All potential surgical candidates undergo a comprehensive assessment by a team that includes a pediatrician, a pediatric endocrinologist, a gastroenterologist, a pulmonologist, a psychiatrist, an exercise physiologist, a nutritionist, a bariatric surgeon, an anesthesiologist, and a pediatric nurse practitioner. Before they can be considered candidates for LAGB, patients must complete a program of thorough screening and comply with rigorous weight-loss education and therapy.

Although LAGB is showing promise for helping morbidly obese youngsters lose weight, it should not be thought of as a magic bullet but rather another tool in the arsenal.

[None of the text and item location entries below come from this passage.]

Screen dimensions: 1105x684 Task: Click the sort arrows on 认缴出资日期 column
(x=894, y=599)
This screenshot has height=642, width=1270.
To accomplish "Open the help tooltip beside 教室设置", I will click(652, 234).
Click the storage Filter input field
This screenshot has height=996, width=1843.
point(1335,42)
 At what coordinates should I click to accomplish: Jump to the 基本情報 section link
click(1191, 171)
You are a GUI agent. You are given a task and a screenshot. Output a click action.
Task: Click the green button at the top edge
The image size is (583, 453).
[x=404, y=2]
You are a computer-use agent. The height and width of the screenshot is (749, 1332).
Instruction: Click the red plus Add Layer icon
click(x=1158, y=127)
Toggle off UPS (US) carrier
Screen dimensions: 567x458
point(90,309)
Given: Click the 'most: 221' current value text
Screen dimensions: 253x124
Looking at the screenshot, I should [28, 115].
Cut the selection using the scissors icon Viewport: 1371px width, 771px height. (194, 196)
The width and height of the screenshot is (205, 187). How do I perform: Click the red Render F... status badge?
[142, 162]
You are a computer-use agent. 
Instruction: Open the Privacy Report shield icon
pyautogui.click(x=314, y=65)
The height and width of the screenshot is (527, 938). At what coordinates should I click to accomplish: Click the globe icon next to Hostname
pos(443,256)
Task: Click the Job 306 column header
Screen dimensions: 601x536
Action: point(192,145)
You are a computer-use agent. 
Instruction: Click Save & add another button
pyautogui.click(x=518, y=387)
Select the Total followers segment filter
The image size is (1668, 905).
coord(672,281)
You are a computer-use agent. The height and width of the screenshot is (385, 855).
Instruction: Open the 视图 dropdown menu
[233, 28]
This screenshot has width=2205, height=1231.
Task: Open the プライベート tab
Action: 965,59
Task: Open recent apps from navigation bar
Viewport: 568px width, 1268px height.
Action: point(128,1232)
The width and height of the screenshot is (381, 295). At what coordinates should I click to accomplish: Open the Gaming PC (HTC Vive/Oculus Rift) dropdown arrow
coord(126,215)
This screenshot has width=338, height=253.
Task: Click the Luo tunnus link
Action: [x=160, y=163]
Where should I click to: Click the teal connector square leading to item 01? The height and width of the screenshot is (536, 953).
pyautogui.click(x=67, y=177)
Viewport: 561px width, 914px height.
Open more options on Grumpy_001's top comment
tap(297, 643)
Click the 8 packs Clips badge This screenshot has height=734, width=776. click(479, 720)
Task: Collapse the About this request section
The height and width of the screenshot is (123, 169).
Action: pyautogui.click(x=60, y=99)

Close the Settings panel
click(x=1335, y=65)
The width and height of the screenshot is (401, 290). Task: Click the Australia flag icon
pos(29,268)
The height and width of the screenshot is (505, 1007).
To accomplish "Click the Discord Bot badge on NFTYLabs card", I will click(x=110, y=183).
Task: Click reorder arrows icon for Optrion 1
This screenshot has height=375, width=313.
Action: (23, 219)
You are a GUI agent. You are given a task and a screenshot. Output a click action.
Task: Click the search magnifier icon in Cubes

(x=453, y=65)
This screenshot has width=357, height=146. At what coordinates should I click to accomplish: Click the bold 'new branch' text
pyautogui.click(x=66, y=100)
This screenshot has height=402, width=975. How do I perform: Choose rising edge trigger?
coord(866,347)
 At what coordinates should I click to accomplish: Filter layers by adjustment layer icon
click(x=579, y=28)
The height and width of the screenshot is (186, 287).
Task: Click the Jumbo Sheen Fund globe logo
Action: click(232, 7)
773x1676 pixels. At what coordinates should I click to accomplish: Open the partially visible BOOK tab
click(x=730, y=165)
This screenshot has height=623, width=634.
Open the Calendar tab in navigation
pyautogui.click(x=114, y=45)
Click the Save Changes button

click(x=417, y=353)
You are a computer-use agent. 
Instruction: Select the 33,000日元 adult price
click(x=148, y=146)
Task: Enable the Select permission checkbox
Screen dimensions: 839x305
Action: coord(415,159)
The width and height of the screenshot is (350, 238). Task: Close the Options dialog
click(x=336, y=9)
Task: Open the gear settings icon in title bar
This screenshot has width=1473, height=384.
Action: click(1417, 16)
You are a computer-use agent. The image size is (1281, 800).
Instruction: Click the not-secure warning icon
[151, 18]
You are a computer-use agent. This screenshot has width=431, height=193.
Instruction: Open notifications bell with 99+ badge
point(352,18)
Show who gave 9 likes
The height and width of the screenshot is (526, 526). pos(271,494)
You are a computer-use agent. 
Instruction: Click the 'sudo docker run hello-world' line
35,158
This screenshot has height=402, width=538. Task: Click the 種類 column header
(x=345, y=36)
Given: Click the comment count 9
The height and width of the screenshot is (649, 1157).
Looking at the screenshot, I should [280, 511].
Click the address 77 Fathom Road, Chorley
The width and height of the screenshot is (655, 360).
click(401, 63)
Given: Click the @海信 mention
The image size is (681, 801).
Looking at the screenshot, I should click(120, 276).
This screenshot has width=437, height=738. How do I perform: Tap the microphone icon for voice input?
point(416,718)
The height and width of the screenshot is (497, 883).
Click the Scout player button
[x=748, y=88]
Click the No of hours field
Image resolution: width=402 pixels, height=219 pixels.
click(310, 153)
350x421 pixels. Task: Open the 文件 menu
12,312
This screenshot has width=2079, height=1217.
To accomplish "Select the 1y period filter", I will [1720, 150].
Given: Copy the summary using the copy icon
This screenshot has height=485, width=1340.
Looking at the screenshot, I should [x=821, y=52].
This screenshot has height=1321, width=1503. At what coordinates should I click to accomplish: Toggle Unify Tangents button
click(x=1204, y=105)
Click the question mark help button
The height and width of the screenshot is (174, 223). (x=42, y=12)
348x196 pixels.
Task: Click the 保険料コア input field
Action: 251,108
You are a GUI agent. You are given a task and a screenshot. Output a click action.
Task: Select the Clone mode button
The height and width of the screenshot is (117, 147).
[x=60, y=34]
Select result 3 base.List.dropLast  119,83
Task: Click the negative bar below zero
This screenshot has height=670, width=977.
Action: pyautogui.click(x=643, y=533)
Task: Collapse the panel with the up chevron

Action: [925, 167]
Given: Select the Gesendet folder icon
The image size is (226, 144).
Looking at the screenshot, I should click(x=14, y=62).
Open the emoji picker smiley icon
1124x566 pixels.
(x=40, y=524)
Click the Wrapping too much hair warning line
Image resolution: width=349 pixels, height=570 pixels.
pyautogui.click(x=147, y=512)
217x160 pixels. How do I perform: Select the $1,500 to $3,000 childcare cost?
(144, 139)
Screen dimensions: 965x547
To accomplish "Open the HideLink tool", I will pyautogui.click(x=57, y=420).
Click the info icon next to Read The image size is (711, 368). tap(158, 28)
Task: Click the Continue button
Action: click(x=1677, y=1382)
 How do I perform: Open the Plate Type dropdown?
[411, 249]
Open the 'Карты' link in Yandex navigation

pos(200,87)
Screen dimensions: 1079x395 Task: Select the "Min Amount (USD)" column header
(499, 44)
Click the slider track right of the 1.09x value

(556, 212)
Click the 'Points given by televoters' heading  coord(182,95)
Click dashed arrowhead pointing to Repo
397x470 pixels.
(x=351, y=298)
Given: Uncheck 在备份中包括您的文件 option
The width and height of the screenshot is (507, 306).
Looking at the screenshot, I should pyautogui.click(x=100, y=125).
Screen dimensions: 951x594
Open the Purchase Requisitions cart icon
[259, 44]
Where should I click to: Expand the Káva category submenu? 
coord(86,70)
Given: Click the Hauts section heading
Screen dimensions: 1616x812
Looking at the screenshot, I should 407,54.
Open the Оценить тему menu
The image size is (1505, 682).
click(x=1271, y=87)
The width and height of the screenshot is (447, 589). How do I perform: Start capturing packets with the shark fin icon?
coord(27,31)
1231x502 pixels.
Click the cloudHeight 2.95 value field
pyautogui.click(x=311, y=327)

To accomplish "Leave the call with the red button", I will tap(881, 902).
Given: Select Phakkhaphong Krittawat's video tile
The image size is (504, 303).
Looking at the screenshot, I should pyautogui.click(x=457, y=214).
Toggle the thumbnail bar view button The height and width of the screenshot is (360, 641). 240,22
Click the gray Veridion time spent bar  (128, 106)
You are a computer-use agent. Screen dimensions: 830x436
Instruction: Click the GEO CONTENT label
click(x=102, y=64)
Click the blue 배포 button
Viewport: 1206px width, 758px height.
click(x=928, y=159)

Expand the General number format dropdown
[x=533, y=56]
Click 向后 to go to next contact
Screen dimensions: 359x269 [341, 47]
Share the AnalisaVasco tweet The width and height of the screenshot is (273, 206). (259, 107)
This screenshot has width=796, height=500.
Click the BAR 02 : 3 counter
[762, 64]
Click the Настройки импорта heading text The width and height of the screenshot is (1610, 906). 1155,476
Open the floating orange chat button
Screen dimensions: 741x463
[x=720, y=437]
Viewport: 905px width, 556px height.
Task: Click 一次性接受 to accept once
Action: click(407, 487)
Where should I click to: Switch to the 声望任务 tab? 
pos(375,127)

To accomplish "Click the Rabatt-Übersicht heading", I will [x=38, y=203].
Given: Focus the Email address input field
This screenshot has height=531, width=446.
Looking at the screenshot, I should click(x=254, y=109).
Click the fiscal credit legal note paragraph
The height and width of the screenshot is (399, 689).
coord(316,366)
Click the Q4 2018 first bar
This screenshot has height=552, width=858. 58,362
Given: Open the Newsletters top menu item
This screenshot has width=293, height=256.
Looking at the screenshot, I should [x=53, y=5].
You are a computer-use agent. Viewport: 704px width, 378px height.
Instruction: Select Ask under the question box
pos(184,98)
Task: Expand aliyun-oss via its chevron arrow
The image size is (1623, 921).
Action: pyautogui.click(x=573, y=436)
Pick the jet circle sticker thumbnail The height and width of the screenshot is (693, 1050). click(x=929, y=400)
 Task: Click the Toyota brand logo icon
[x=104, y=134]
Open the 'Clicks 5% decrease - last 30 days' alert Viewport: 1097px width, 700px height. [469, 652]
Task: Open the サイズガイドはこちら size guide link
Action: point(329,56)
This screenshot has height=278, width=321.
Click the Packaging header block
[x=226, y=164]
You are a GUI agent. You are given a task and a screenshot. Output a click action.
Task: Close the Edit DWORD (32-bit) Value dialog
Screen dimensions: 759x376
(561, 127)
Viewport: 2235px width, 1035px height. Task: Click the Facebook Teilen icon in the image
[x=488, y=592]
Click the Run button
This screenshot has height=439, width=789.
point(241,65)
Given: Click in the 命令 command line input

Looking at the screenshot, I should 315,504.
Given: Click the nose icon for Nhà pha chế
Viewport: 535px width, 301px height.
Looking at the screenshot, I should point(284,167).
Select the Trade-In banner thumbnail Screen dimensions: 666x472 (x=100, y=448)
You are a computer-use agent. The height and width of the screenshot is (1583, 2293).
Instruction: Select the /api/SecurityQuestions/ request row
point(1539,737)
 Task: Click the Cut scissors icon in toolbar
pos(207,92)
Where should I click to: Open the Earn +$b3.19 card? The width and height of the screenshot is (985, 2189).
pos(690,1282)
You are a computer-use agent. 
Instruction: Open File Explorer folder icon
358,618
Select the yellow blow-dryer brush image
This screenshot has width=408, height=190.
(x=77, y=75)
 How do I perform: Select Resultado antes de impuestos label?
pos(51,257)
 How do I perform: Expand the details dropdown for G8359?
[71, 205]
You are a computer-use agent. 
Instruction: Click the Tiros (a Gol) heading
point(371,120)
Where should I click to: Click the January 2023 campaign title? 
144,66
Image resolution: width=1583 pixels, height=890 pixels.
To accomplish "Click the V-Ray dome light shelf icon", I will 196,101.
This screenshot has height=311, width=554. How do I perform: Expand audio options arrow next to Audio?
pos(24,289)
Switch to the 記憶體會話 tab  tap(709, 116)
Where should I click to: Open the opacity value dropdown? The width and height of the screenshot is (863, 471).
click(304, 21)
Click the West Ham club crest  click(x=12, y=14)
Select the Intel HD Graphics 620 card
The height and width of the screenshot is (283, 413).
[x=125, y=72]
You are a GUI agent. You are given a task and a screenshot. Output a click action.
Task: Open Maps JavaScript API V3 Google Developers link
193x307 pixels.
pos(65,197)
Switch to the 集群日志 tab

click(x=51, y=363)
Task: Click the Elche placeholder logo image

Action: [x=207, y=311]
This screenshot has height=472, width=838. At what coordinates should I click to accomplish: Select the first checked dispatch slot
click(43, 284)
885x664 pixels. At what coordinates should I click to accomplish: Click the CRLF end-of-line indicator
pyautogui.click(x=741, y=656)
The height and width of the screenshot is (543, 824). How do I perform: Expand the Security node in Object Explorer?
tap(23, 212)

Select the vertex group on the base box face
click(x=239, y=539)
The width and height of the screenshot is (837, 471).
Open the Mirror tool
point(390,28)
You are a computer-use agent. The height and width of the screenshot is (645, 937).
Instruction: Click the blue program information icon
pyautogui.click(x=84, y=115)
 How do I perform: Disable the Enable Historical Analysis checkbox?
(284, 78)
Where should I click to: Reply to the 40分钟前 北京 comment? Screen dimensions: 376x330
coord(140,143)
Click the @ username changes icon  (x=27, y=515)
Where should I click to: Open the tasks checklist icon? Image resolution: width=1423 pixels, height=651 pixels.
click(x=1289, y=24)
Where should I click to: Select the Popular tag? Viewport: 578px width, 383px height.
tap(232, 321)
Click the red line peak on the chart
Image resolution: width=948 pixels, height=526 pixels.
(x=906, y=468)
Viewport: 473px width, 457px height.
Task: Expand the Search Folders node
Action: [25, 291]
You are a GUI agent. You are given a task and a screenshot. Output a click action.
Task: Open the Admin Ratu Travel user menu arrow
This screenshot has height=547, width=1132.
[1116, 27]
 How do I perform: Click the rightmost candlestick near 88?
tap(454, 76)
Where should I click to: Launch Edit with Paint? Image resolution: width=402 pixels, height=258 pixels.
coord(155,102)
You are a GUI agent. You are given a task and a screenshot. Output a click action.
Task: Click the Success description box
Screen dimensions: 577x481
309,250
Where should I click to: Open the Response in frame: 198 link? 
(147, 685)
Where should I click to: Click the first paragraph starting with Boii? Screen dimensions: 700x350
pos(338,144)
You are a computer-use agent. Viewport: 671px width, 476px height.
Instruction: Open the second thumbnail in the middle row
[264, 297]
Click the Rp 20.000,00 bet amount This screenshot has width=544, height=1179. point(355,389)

"Our initial numbers show that about a year after surgery, most of our patients have lost about one-third of their excess body weight. We have a few patients who have even lost 100 percent of their excess weight after two years," Dr. Zitsman says. "But even with surgery, the patient and his or her family still have to make a real commitment to changing what the youngster eats and to making certain lifestyle changes."

Recently, researchers from the Center for Adolescent Bariatric Surgery found that obese adolescents who had undergone LAGB showed improvement in metabolic syndrome. This syndrome includes a number of risk factors -- high blood pressure; low levels of HDL or good cholesterol; excessive abdominal fat; and elevated levels of blood sugar, C-reactive protein and triglycerides -- that increase the chances of developing cardiovascular disease or diabetes later in life. The single biggest risk factor is obesity; metabolic syndrome usually improves when a person loses weight.

"With the rise of adolescent obesity in the U.S. to nearly 20 percent and with all the complications that come from this condition, understanding the role for banding surgery in adolescents is critical," Dr. Zitsman says.